*TASK BRIEF:* From the first line to the last, copy the data below word for word.

** Opening EXCERPTED DATA block **

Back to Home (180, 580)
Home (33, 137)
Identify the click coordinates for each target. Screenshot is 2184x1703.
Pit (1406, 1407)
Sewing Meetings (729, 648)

** Closing EXCERPTED DATA block **

*SOLUTION BELOW:*
Back to Home (180, 580)
Home (33, 137)
Identify the click coordinates for each target. Screenshot is 2184x1703.
Pit (1406, 1407)
Sewing Meetings (729, 648)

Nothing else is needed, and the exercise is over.